BS and DS equations in a Wilson loop context in QCD, effective mass operator, q-qbar spectrum

TL;DR

This paper explores the Bethe-Salpeter and Dyson-Schwinger equations in QCD to model the quark-antiquark spectrum, achieving good agreement with observed meson spectra through approximate diagonalization methods, with some limitations for light pseudoscalar states.

Contribution

It introduces an improved approach for calculating the q-qbar spectrum using a quadratic mass operator and center of mass Hamiltonian, enhancing previous models with a running coupling constant.

Findings

Successfully reproduces the meson spectrum for most states

Uses approximate diagonalization of H_{CM} and M^{2}

Requires parameter adjustments and a running coupling for accuracy

Abstract

We briefly discuss the quark-antiquark Bethe-Salpeter equation and the quark Dyson-Schwinger equation derived in preceding papers.

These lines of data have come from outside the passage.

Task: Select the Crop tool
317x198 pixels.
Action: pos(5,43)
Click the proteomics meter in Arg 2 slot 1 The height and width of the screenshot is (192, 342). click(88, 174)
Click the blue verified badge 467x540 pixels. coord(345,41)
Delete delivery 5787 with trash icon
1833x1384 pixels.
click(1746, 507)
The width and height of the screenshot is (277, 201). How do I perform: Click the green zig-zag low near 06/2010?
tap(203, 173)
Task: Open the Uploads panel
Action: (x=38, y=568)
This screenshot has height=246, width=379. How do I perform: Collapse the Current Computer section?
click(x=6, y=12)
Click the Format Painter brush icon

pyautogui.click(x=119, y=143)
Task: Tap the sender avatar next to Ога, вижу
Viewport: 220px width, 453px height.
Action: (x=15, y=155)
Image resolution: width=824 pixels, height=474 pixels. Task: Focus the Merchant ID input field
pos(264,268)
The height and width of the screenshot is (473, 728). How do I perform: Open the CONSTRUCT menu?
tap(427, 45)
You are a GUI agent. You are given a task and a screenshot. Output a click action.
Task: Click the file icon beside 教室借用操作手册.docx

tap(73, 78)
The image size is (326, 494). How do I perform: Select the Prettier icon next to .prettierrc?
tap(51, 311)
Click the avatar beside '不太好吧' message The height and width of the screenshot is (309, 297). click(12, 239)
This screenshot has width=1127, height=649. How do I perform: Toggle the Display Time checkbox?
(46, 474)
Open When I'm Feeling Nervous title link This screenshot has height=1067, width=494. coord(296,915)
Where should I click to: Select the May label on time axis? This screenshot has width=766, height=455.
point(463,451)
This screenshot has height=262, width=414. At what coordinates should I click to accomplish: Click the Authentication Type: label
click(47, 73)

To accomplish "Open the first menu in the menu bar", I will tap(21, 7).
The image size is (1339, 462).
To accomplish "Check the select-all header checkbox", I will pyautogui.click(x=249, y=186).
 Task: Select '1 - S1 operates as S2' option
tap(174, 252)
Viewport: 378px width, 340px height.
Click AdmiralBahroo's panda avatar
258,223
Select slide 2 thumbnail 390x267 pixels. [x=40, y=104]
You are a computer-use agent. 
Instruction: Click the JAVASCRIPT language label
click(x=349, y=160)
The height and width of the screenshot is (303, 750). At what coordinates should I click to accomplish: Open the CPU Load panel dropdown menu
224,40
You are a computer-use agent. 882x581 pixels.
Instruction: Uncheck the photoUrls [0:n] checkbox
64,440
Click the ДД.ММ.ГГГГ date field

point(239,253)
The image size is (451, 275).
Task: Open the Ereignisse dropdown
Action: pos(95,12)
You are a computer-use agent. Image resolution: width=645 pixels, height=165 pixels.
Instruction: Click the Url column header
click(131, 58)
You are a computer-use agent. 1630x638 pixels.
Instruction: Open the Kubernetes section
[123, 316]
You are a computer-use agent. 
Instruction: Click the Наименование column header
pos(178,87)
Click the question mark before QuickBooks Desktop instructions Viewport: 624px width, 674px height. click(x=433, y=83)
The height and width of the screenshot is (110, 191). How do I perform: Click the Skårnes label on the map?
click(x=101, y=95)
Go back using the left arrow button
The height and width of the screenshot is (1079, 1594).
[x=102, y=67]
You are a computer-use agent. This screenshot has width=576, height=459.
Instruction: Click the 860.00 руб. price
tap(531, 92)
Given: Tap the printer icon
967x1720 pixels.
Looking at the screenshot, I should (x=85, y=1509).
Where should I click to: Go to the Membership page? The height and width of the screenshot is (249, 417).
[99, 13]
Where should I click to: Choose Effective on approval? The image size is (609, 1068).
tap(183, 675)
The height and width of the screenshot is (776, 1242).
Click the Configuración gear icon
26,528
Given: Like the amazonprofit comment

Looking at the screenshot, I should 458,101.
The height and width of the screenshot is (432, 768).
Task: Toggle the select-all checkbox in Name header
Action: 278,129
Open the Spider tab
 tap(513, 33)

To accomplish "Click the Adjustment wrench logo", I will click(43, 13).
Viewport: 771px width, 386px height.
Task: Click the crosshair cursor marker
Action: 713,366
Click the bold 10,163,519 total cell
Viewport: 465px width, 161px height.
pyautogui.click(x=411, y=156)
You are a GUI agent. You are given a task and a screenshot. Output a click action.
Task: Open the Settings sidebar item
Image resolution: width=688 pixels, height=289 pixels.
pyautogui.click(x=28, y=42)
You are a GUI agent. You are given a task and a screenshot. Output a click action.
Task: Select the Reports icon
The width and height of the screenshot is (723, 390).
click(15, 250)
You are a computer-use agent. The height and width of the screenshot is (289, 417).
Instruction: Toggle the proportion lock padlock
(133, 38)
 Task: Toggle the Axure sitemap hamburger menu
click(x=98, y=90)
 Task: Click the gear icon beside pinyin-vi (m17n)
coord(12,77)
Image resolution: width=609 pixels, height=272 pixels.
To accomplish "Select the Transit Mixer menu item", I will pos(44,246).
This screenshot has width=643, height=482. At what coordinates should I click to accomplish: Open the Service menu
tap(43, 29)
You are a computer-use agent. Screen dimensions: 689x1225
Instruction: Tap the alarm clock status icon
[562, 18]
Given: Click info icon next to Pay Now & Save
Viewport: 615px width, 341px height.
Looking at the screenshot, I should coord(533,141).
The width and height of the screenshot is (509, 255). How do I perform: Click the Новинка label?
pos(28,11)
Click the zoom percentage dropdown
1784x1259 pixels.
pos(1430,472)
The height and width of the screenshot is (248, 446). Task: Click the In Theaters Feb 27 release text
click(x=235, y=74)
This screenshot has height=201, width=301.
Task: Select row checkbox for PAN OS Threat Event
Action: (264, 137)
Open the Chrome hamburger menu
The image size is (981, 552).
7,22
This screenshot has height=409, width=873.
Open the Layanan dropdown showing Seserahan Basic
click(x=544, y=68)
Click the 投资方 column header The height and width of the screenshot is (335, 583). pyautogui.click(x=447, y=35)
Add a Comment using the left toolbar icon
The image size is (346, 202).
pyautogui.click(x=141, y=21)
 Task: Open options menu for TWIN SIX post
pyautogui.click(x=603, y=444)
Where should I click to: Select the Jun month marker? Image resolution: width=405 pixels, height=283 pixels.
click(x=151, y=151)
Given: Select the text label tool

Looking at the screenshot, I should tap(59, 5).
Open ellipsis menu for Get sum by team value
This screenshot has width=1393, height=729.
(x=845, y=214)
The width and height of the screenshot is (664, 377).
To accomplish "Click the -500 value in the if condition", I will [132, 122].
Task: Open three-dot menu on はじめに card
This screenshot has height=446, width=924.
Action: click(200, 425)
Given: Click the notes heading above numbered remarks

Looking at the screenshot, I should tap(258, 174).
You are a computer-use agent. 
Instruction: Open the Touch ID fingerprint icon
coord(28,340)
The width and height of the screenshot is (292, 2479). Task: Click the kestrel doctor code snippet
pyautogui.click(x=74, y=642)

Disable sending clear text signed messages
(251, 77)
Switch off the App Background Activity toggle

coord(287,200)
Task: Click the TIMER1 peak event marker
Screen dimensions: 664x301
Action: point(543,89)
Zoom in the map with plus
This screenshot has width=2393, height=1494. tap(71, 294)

We also consider the q-qbar quadratic mass operator M^{2} = (w_{1} + w_{2})^{2} + U obtained by three-dimensional reduction of the BS equation and the related approximate center of mass Hamiltonian or linear mass operator H_{CM} = M = w_{1} + w_{2} + V + ... We revue previous results on the spectrum and the Regge trajectories obtained by an approximate diagonalization of H_{CM} and report new results similarly obtained by an approximate diagonalization of H_{CM} and report new results similarly obtained for the original M^{2}. We show that in both cases we succeed to reproduce fairly well the entire meson spectrum in the cases in which the numerical calculations were actually practicable and with the exception of the light pseudoscalar states (related to the chiral symmetry problematic). A small rearrangement of the parameters and the use of a running coupling constant is necessary in the M^{2} case.